Guardian Protection Services has partnered with TrustELI to offer the security company’s customers an Internet security hardware solution.


TrustELI, Mount Laurel, N.J., was founded in 2004. The vision: to provide an all-in-one plug-and-protect Internet security appliance that caters to consumers and small businesses, said Susan Lutz, CEO of the company. When the company’s chief marketing officer began looking into vertical markets, he zeroed in on Guardian Protection Services, Pittsburgh, Pa. Partnering physical security with Internet security was a complimentary fit, Lutz said.

Guardian Protection Services signed on with TrustELI and will offer its new and existing customers the opportunity to add the ELI Internet security hardware and services to their contracts.

The ELI hardware appliance is installed by Guardian Protection Services and monitored by TrustELI. It provides anti-virus, anti-spam, anti-phishing and content filtering controls, along with a firewall, DSL modem, wireless connectivity and a four-port Ethernet switch all-in-one. Security features are automatically updated several times daily by TrustELI. In addition to the monitoring, TrustELI provides the support and management services.

“There are a lot of Internet security applications out there such as free software or purchased software. This is a commercial-grade piece of hardware managed remotely through ELI. It is Internet security at its best and this is something that is not readily available in the marketplace,” said William Graham, senior vice president of sales and marketing at Guardian Protection Services.

Graham said that because part of Guardian Protection Services’ business already includes low-voltage wiring for new contruction, going a step further and installing an Internet security appliance for its customers made sense. “We were already providing the physical backbone, so it only makes sense to get into the security side of networks,” he said.

But, although many other dealer companies have yet to offer Internet security or other non-physical security add-on services to their contracts, Guardian Protection Services doesn’t necessarily see the step as unique.

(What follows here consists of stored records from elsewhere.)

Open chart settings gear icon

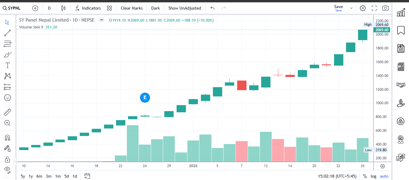(363, 8)
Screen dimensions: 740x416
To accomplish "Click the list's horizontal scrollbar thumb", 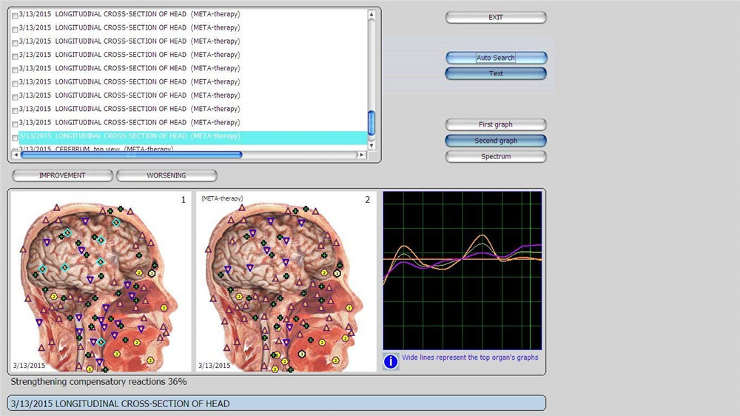I will (x=131, y=155).
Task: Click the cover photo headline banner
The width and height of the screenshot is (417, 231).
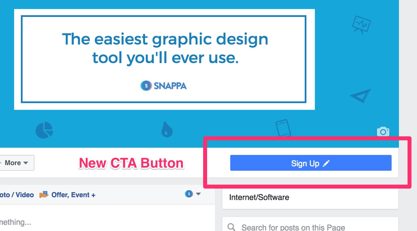Action: [x=165, y=48]
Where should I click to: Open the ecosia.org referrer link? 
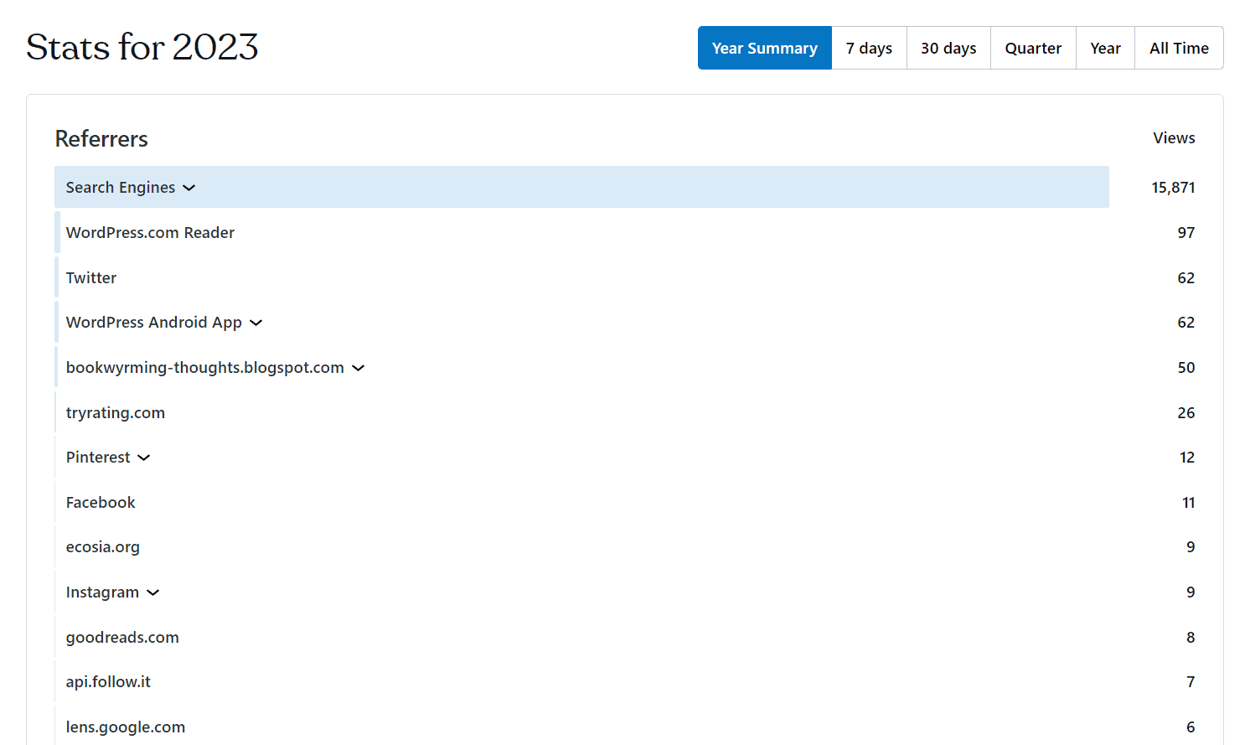click(103, 547)
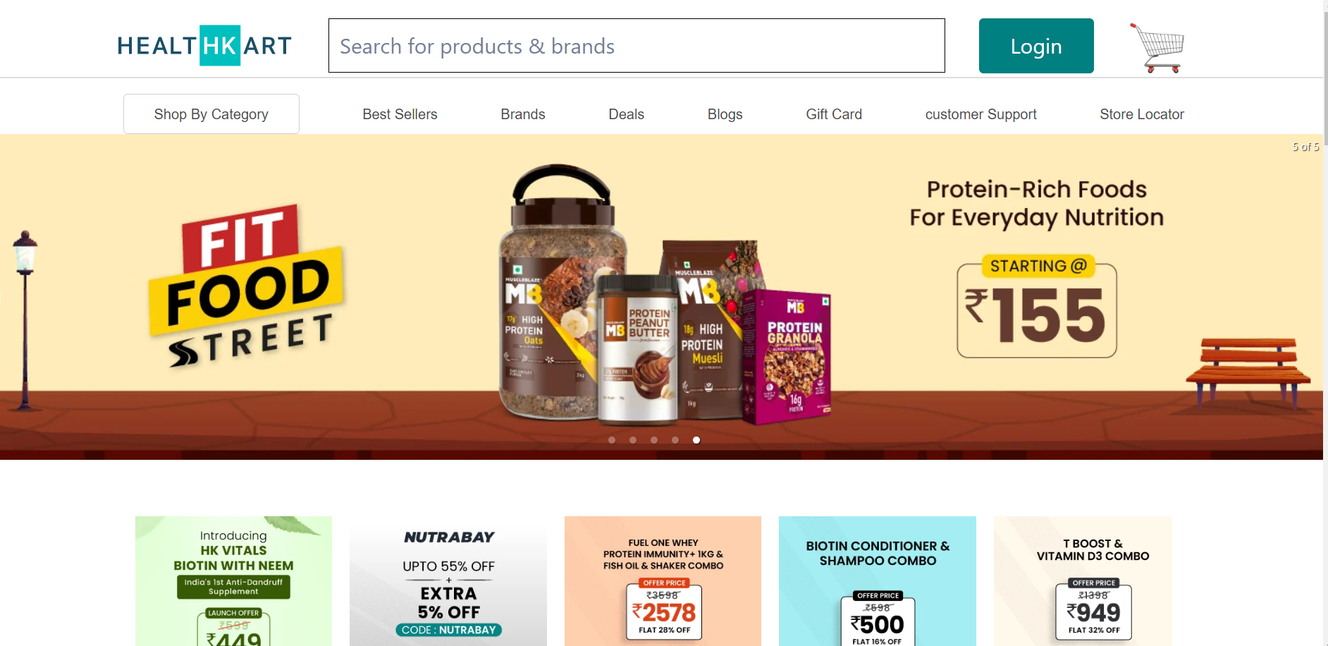Open the Nutrabay 55% off offer card
The width and height of the screenshot is (1328, 646).
[x=448, y=581]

“It’s a natural progression…this is a unique product. I don’t know that this would be something for every security company,” Graham said. “You have to have a depth of customer service and we are providing a lot of the backbone already [in new construction installations].”

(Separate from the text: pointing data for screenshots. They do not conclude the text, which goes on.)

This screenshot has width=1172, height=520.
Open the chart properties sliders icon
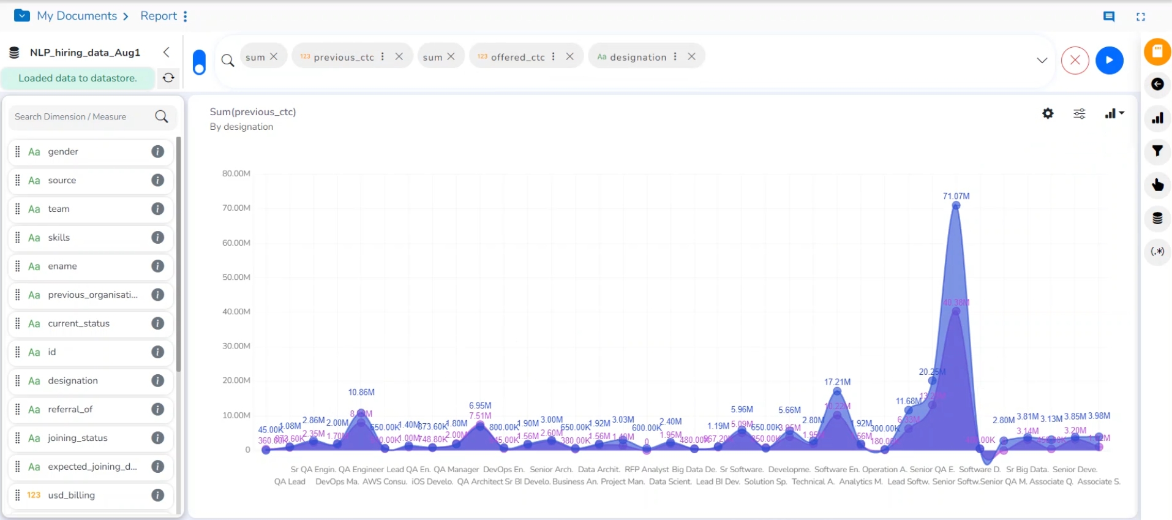pos(1079,113)
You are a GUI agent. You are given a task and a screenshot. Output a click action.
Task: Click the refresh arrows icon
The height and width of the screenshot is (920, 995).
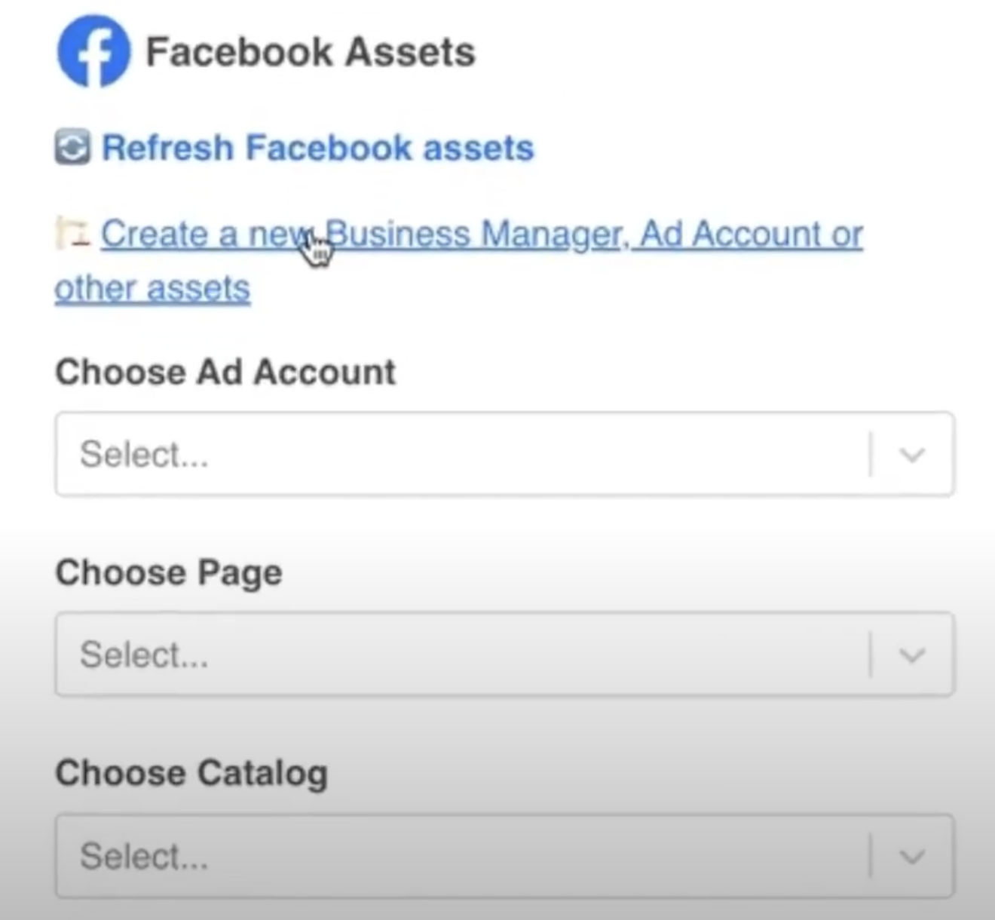coord(72,147)
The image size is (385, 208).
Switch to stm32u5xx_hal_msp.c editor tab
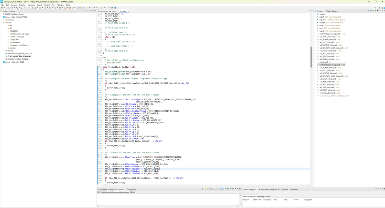pos(108,11)
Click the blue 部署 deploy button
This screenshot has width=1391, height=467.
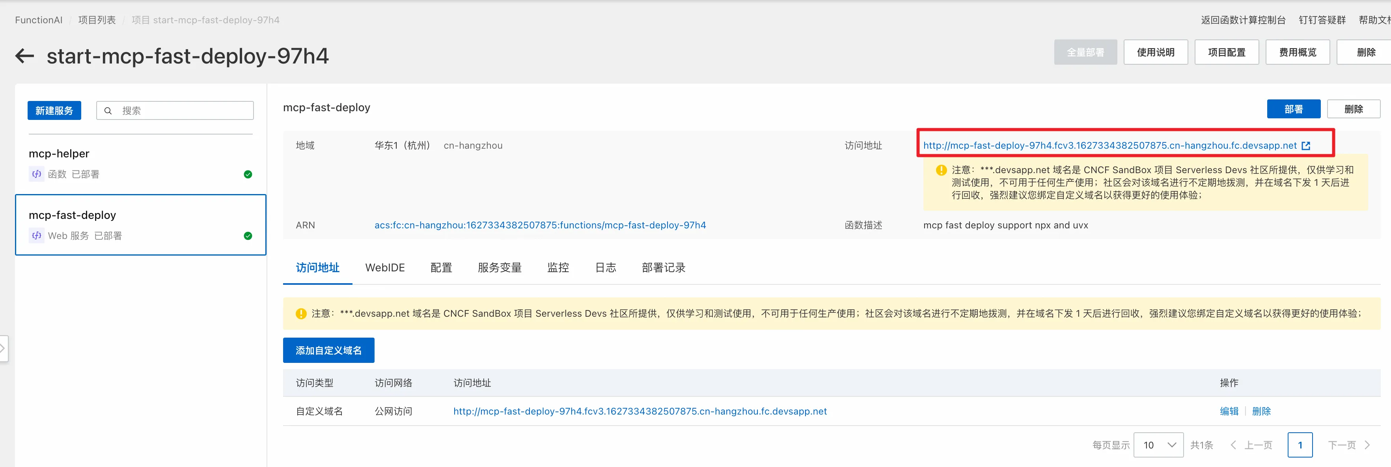coord(1293,109)
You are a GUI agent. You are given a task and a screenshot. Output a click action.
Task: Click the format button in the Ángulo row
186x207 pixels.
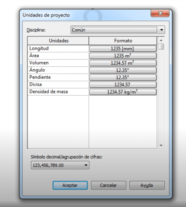[x=123, y=70]
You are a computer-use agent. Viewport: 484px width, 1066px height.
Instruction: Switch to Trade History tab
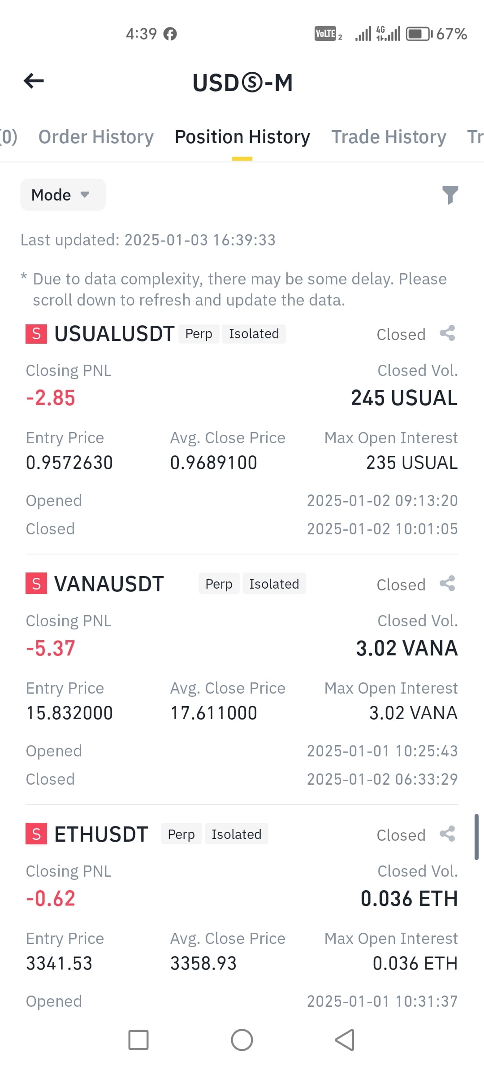(389, 137)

Aside from network protection and recurring revenue, another positive feature of the ELI product, is that there is no training involved, Lutz said. “You take it out of the box and plug it in,” she said. The only training Guardian Protection Services received is sales training, so that they can educate their customers on the benefits of the technology.

According to Lutz, TrustELI is currently working with other top physical security providers to forge similar partnerships and increase its presence in the vertical market. Lutz believes that an increasing number of physical security providers will offer services such as Internet security in the future.

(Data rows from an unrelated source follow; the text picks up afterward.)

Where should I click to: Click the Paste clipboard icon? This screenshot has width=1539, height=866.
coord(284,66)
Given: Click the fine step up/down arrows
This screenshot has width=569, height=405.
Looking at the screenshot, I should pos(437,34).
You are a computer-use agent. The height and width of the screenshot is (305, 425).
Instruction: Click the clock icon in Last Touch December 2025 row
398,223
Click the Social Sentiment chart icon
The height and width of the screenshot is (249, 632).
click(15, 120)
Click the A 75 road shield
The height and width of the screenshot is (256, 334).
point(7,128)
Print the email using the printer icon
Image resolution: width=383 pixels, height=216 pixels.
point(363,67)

“We are starting to see the convergence of voice, video and even data,” Lutz said. “There are a lot more physical security providers in that too and they are looking to provide a lot more incremental revenue. Guardian Protection Services is an early adopter. A lot of other [physical security companies] will see what we are doing and they will start to follow. I am thrilled about it,” she added.

Sandra Jones, principal consultant with Sandra Jones and Co., Chardon, Ohio, foresees this and other types of non-physical security add-on services as the future for the industry.

“Before, we assumed that piece of mind was something from a burglar alarm. The threats are different today,” Jones said. “[Security companies] are looking for more value-added services that delight the customer and provide non-alarm recurring revenue.”

Jones said that a step such as Guardian Protection Services’ is a very logical one and demonstrates that dealers and integrators are homing in on the needs of the customer base. “Still, I think it’s relatively new in the residential market for a security company,” she added. Jones predicts that “more and more companies will find new technologies, not to take the place of what they do, but to enhance what they do.”